Dass das entscheidende
Duell zwischen Italien und Uruguay kein besonders schönes werden
würde, konnte man irgendwie erwarten. Beide Teams sind bekannt für
ihre nicht immer ganz saubere Spielweise und den Hang zu diversen
kleineren Nickligkeiten. So sah das Geschehen auf dem Rasen dann auch
größtenteils aus: Immer wieder Fouls und fiese Tritte, wohlgemerkt
von beiden Seiten. Nein, ich wusste schon früh, warum ich eigentlich
keinem das Achtelfinale gönnen würde. England war aber nun mal
leider schon raus, so dass das Vorrundenaus dummerweise nur einen
ereilen konnte. Was dann aber in der zweiten Halbzeit geschah, machte
mich so fuchsteufelswild, dass ich völlig unbemerkt zur Azzuri
übergelaufen bin.
Das fing mit der roten
Karte für Marchisio an, die einfach nur übertrieben war: Im
Zweikampf um den Ball traf der Italiener seinen Gegenspieler am
Schienbein. Schmerzhaft, keine Frage, und natürlich war es ein
hartes Einsteigen, das eine Karte nach sich ziehen muss. Die mit der
gelben Farbe wäre hier aber wohl eher angebracht gewesen. So
dezimierte er eine italienische Mannschaft, die zwar nicht wirklich
drauf und dran war ein Tor zu schießen, das Spiel aber weitesgehend
offen halten konnte. Der Platzverweis hat das Spiel dann entscheidend
in eine bestimmte Richtung gelenkt. Das war bitter für Italien, aber
mit solchen Entscheidungen muss man dann leben. Uruguay wurde besser,
hatte einige Chancen, doch das Tor fiel nicht. Erst kurz vor Schluss
drückte Diego Godin eine Ecke mit dem Rücken ins Netz. 1-0 .. es
war der Siegtreffer.
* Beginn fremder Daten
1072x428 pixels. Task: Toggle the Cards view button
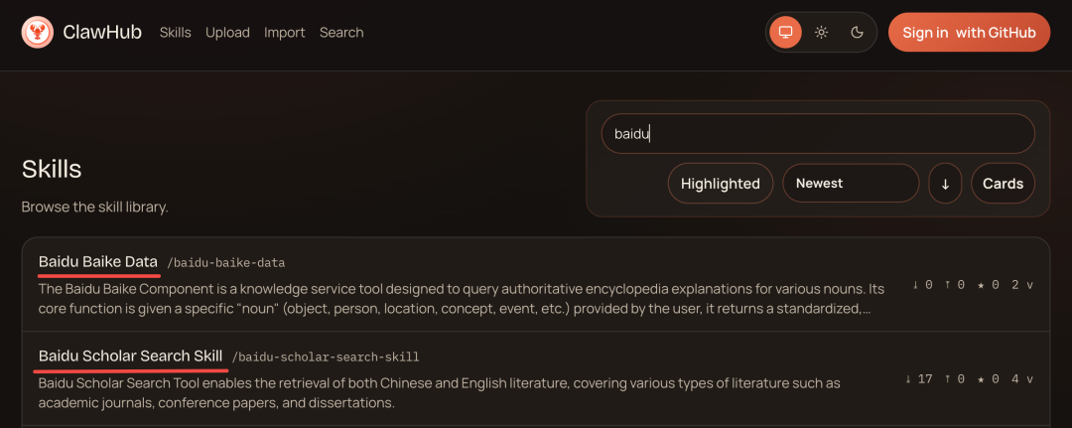click(x=1003, y=184)
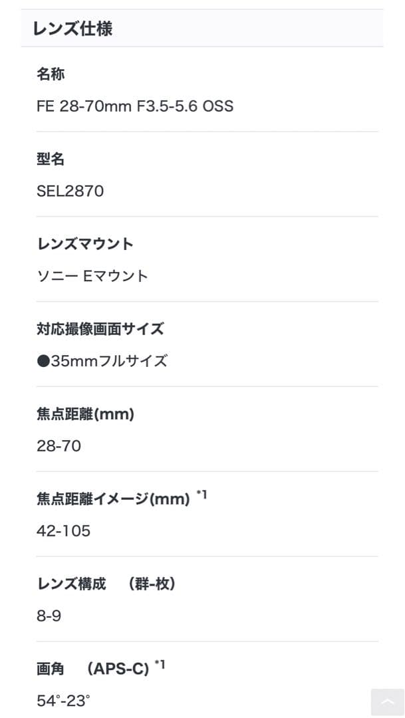The width and height of the screenshot is (405, 718).
Task: Click the 対応撮像画面サイズ label
Action: coord(102,329)
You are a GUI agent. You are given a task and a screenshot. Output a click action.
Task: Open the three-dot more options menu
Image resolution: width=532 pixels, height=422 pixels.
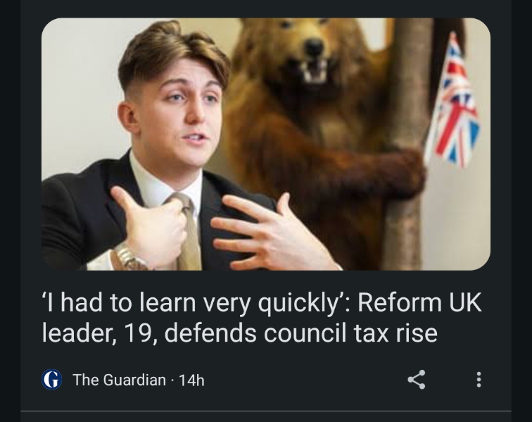(x=479, y=380)
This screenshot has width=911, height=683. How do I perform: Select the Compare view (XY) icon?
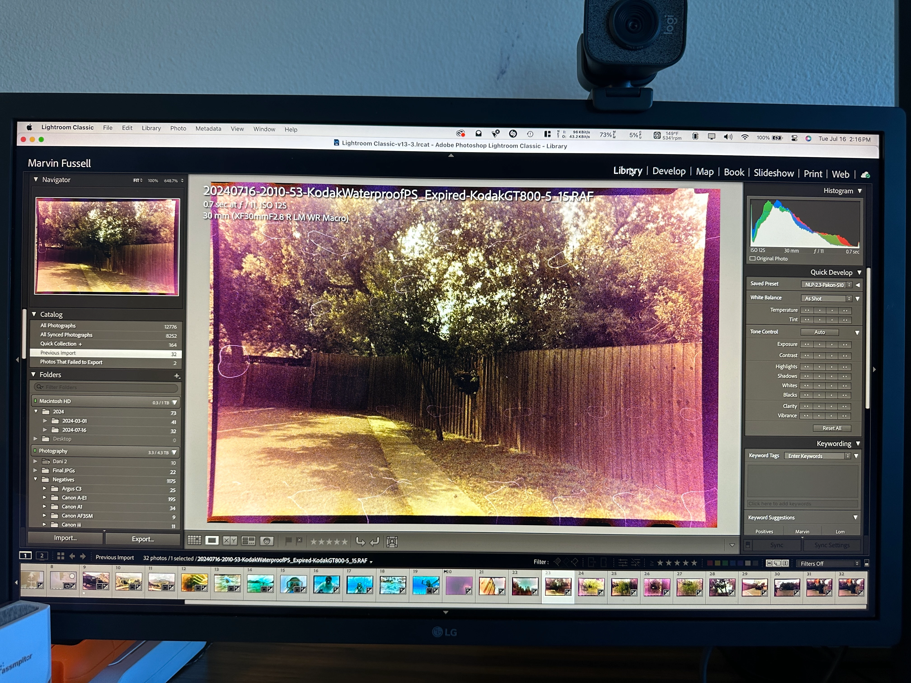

So viel zum Sportlichen.
Der Biss von Suarez |
Was man menschlich
wirklich nicht nachvollziehen kann, sind die Geschehnisse nur wenige
Minuten zuvor: In einem für diese beide Teams relativ harmlosen
Zweikampf abseits des Balles geraten Luis Suarez und Georgino
Chiellini aneinander. Fallen hin, der Italiener hält sich die
Schulter, der Uruguayer die Zähne. Passiert, denkt man im ersten
Moment, und bekommt in der Wiederholung dann die bisher wohl mieseste
Attacke der WM zu sehen: Suarez beißt seinem Gegenspieler. Ja, er
beißt. Er schlägt ihn nicht, er tritt ihn nicht, er gibt ihm keinen
Kopfstoß – er beißt. Was für eine hässliche Szene! Und dann
kommt er auch noch ungeschoren davon, weil es der Schiedsrichter
nicht gesehen hat, der sich auch nicht zu einem Feldverweis
durchringen kann, als Chiellini ihm die deutlich sichtbaren
Bissspuren an der Schulter zeigt. Der Wahnsinn! Bezeichnend, wie
Suarez' Mitspieler dann noch mit größter Leidenschaft zu verhindern
versuchen, den offensichtlichen Beweis vom Schiri fernzuhalten. Die
Nationalelf von Uruguay hat jetzt zumindest bei mir sämtliche
Sympathiewerte verspielt: Bereits im Spiel gegen Costa Rica fiel man
mit Frustfouls auf, doch was sie dann nach dem Schlusspfiff zur
Beißattacke zu sagen hatten, lässt einen nur ratlos zurück: »Es
geht hier um die WM, nicht um die Moral«, sagt der Trainer. Kapitän
Lugano behauptet sogar, die Spuren auf Chiellinis Schulter stammen
gar nicht von Luis Suarez. Der Übeltäter selbst spricht davon,
dass er beim Zweikampf von Chiellini am Auge getroffen wurde (warum
hält er dann aber nach dem Vorfall nur seine Zähne?), und solche
Reaktionen wie seine nun mal im Fußball vorkommen. Ach, tun sie das?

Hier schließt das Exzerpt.